- **Objective**: Turn the lines below into a numbered list, starting with the line containing "The height and width of the screenshot is (559, 1155)." and going through the last line, with blank lines dropped. Leave the pictures out of your answer.

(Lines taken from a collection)

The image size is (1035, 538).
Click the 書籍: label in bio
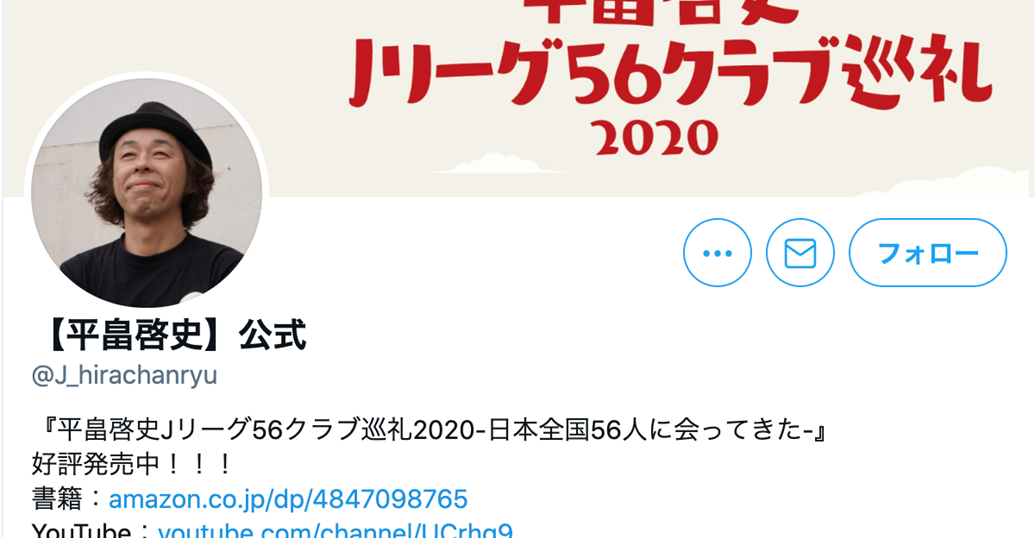[69, 499]
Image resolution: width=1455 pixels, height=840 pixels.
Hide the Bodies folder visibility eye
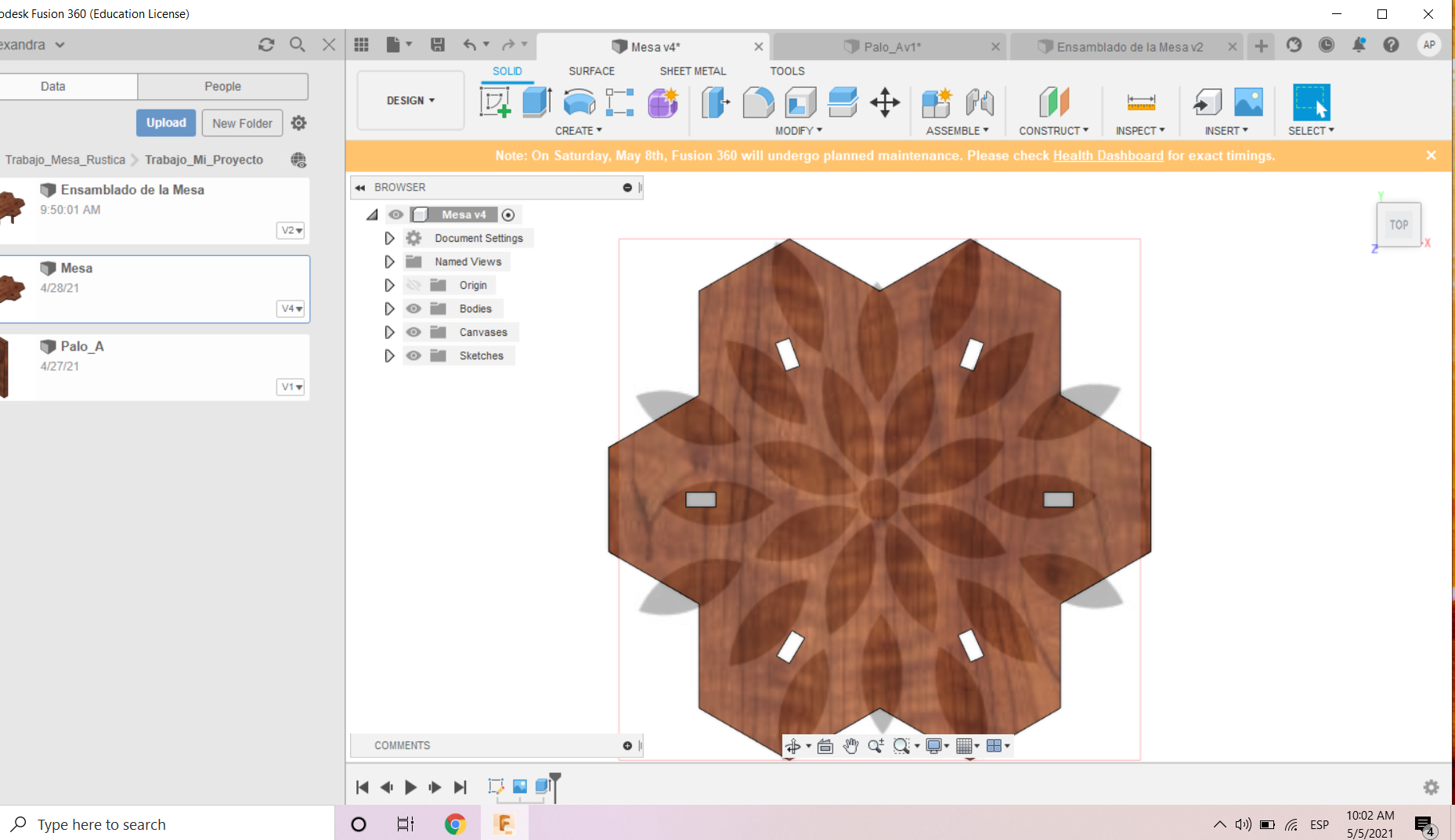click(x=413, y=308)
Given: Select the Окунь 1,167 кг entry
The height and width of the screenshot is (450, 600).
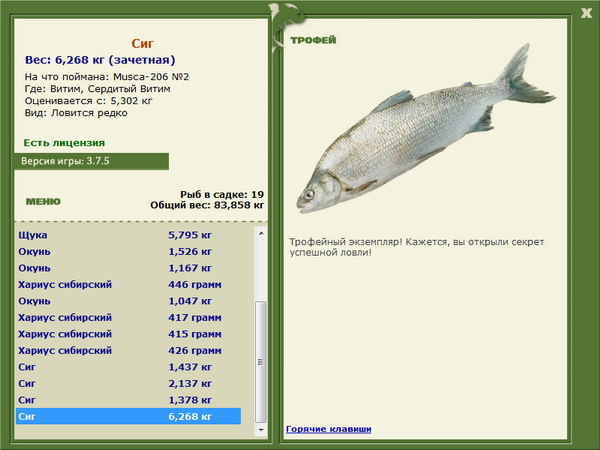Looking at the screenshot, I should click(x=129, y=268).

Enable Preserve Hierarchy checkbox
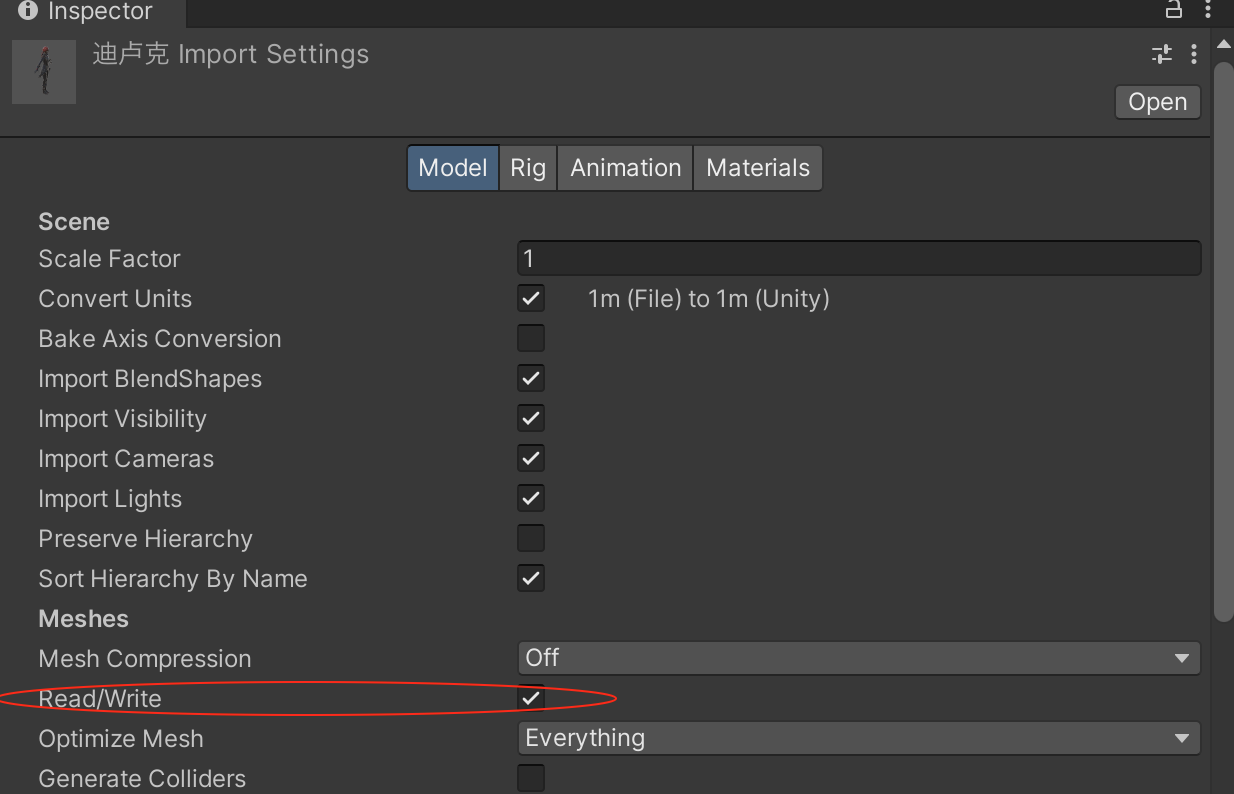531,539
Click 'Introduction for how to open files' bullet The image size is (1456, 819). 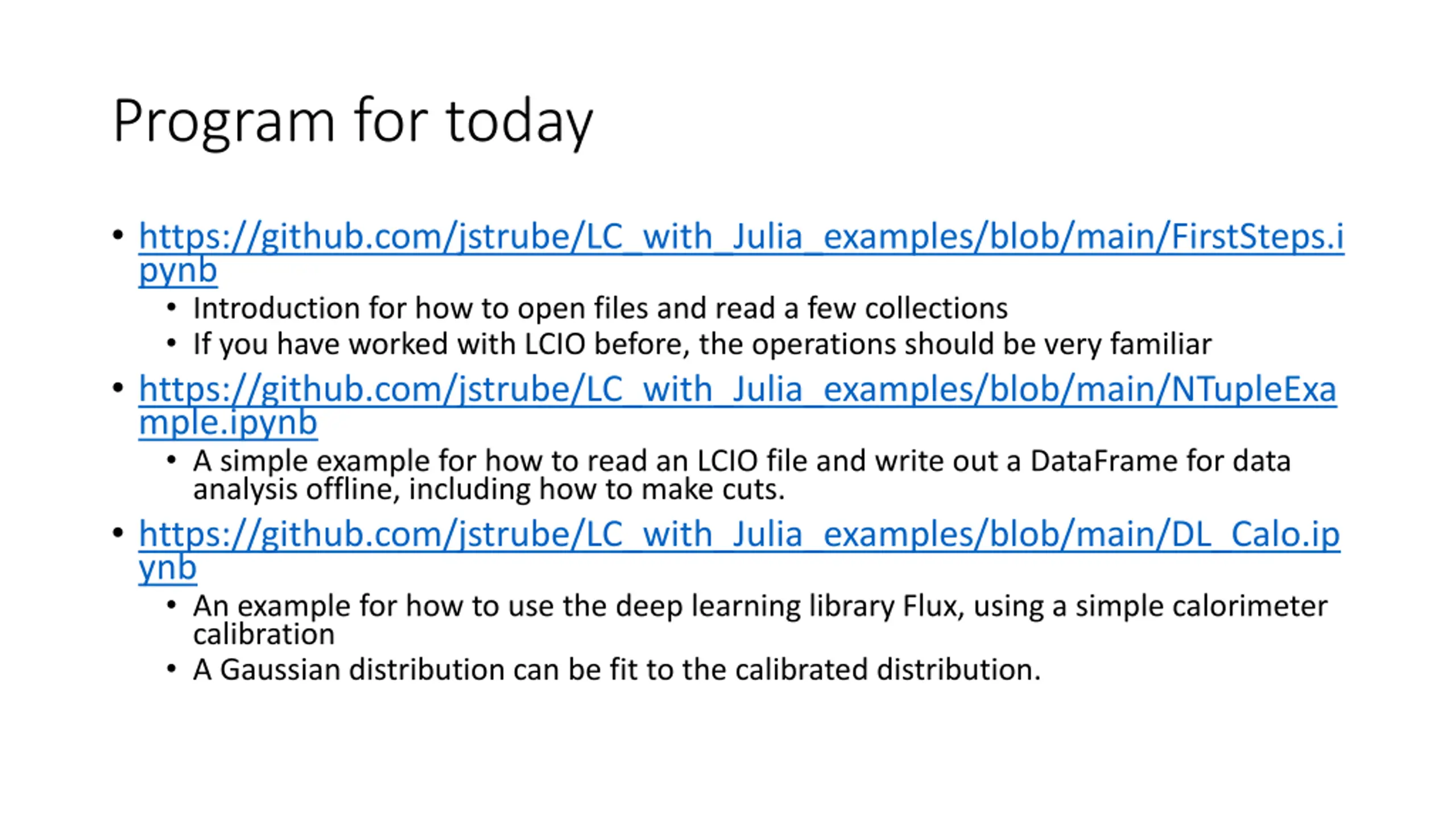pyautogui.click(x=600, y=308)
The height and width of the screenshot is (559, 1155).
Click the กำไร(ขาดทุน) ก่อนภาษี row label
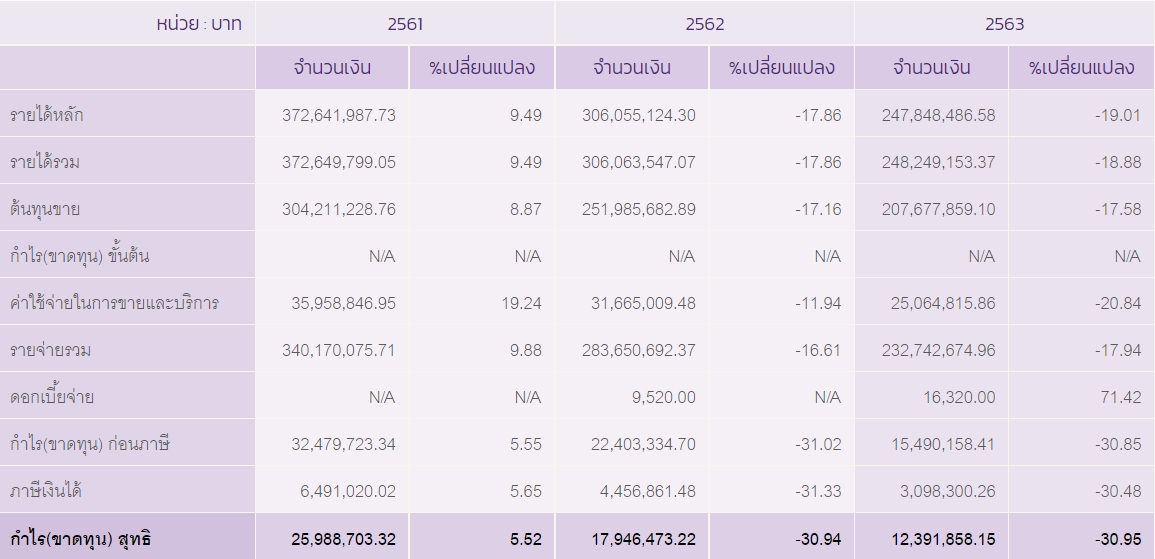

- **Written answer**:
1. The height and width of the screenshot is (559, 1155).
2. Click the กำไร(ขาดทุน) ก่อนภาษี row label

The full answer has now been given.